Лена сразу стала весёлой, завертелась вокруг него, заглянула снизу в лицо, дёрнула за рукав.
— В пряталки, Тима. Только ты не находи сразу. А то ты играть не умеешь — не успеешь поискать и сразу нашёл. Папа меня всегда долго ищет. И кричит на всю квартиру целый час: «Где наша Лена? Куда она могла спрятаться? Ума не приложу!» Папа и то ума не приложит никак. — Ленка вдруг перешла на шёпот: — Тима, а ты будешь настоящий ужин есть? И котлеты, и картошку? И чай, да?
— А ты как думала? Поем, как все люди.
— Тима, а по радио говорили, что ужинать вредно. От этого бывает ожирение. — Ленка продолжала говорить шёпотом, чтобы не слышала мама. — Возьми холодную котлету — и всё. Чего возиться? А, Тима?
— Это что ещё за новая мода? — сказала из кухни мама. — Холодную котлету! Думаете, я не слышу? Я всё слышу. Вымой руки и поешь как следует. Где ты был?
У мамы мокрая голова замотана полотенцем, она переворачивает на сковородке румяные оладьи, в это же время помешивает в кастрюле борщ и в это же время строго спрашивает Тимку:
— Где ты был?
Мама считает, что это самый главный вопрос: «Где ты был?» Если мать всегда знает, где был её сын, значит, он не собьётся с пути, не попадёт в уличную компанию, не научится плохому.
— В Доме художественного воспитания детей, — отвечает Тимка. — Очень вкусные оладьи. Я больше не хочу.
— А молоко?
— Потом, мама. Спасибо, мама.
Ему скучно ужинать. Он уже сыт.
— Я уже сыт, мама.
Тимке безразлично, что съесть. Можно холодную котлету, можно сырую сосиску. Можно кусок хлеба и кусок сахара. Но это когда мамы нет дома.
Услышав название солидного учреждения «Дом художественного воспитания детей», мама успокаивается. Она трёт на терке свёклу для борща. Из комнаты несётся громкая музыка, голос ведущего говорит:
«Сейчас будет самый главный конкурс — кто быстрее украсит ёлку! Шесть девушек шесть ёлок! Начали!»

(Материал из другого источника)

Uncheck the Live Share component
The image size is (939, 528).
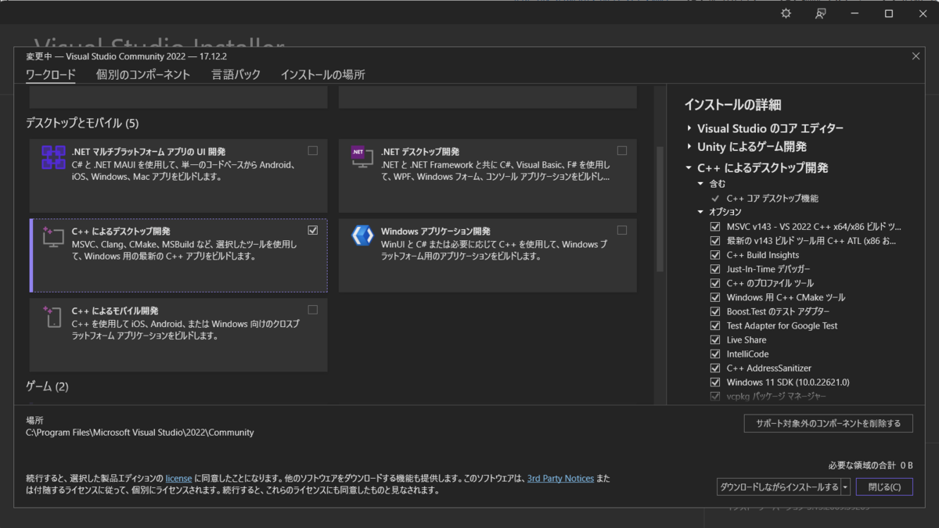714,339
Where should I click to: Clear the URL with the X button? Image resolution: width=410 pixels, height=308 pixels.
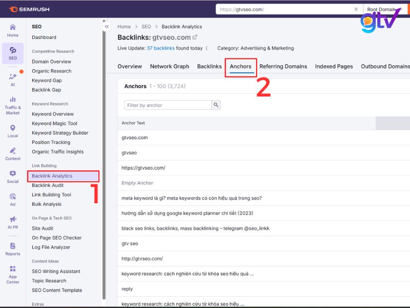point(356,9)
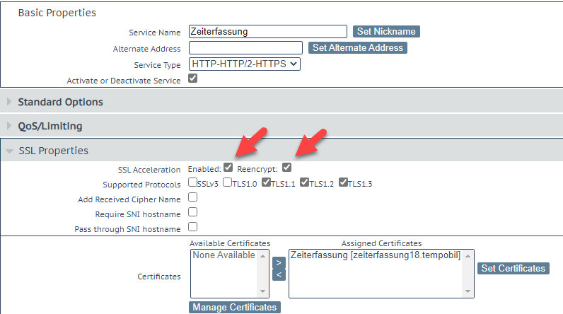The width and height of the screenshot is (563, 314).
Task: Disable SSL Acceleration Enabled checkbox
Action: point(228,168)
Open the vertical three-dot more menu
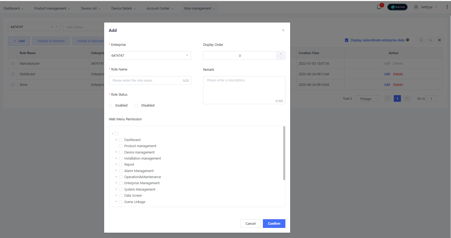The height and width of the screenshot is (238, 451). [447, 7]
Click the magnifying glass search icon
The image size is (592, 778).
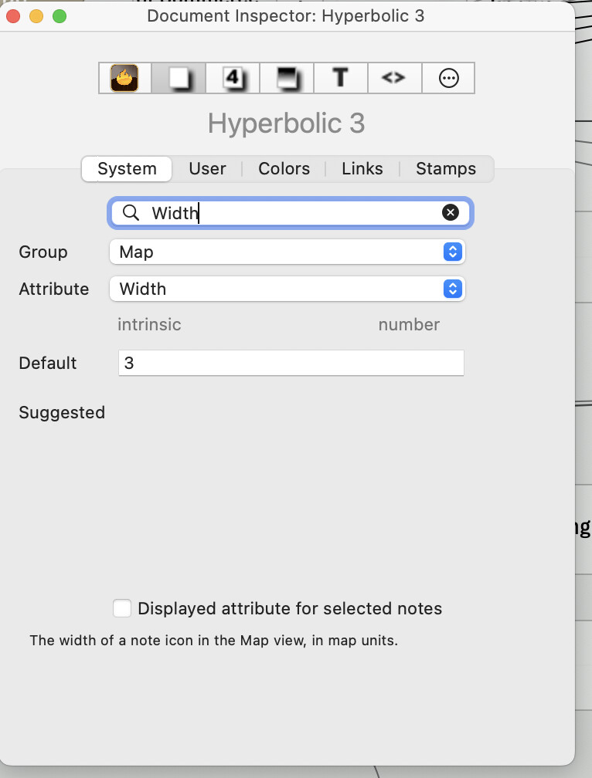(x=131, y=213)
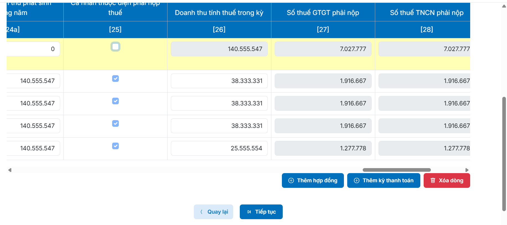Click the Doanh thu tính thuế column header
The image size is (507, 225).
(219, 13)
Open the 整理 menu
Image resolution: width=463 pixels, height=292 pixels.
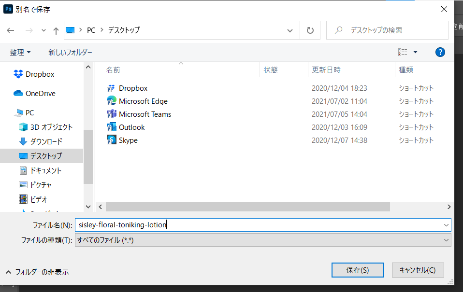[20, 52]
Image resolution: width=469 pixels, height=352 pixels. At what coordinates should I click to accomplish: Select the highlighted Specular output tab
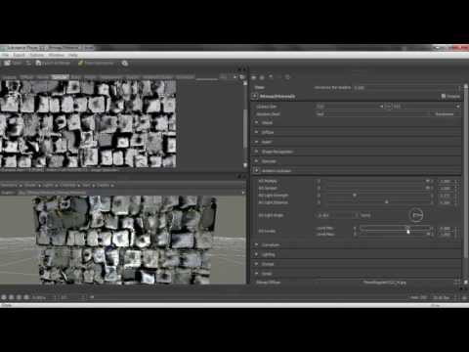(61, 77)
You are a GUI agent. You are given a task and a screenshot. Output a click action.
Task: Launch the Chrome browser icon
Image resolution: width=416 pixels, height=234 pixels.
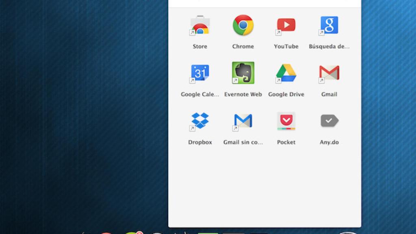coord(243,25)
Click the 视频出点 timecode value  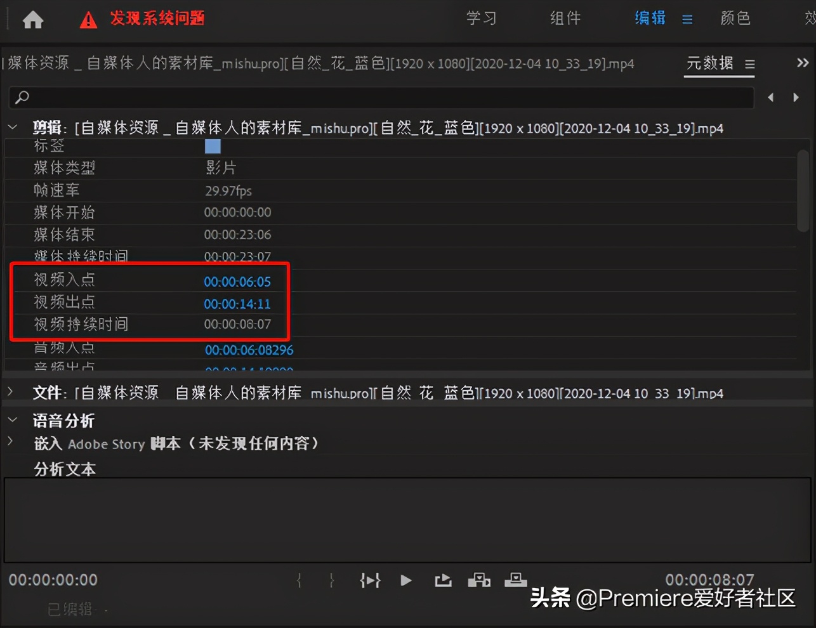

Тимка думает: «Как будто, когда украшаешь ёлку, главное — это скорость. Ерунда! Главное — это красота. Елку надо украшать, наоборот, медленно и задумчиво. И не каждой девушке — свою ёлку, а всем вместе одну общую ёлку». Но папа смотрит не отрываясь. Можно крикнуть над папиным ухом, он даже не обернётся.
Тимка ест котлету, мама моет сковородку и спрашивает:
— Где Лена?
— В комнате.
— В какой? — Маме обязательно надо точно знать, где Лена, с точностью до квадратного сантиметра.
И Тимка отвечает:
— В маленькой, она меня ждёт, мы будем играть. А папа в большой комнате смотрит телевизор.
— Вид гипноза, — говорит мама, почему-то вздыхает и идёт в ванную стирать.
Тимкина мама никогда не сердится, ей только надо знать, кто где находится.
Потом Тимка играл с Леной, доучивал параграф по истории. Потом он лёг спать. И, засыпая, решил, что завтра обязательно сделает самый прекрасный карнавальный костюм. Такой, какого ещё ни у кого на свете не было. А чего там особенно делать? Только сесть, и всё получится.
Но завтра ещё что-то отвлекло Тимку. А потом дни побежали, поскакали. И сегодня отложил, потому что некогда. А завтра отложил, потому что не хочется. Сам себя ругал Тимка, а время шло и шло. Сначала до карнавала было далеко, а потом вдруг совсем неожиданно оказалось, что карнавал уже сегодня.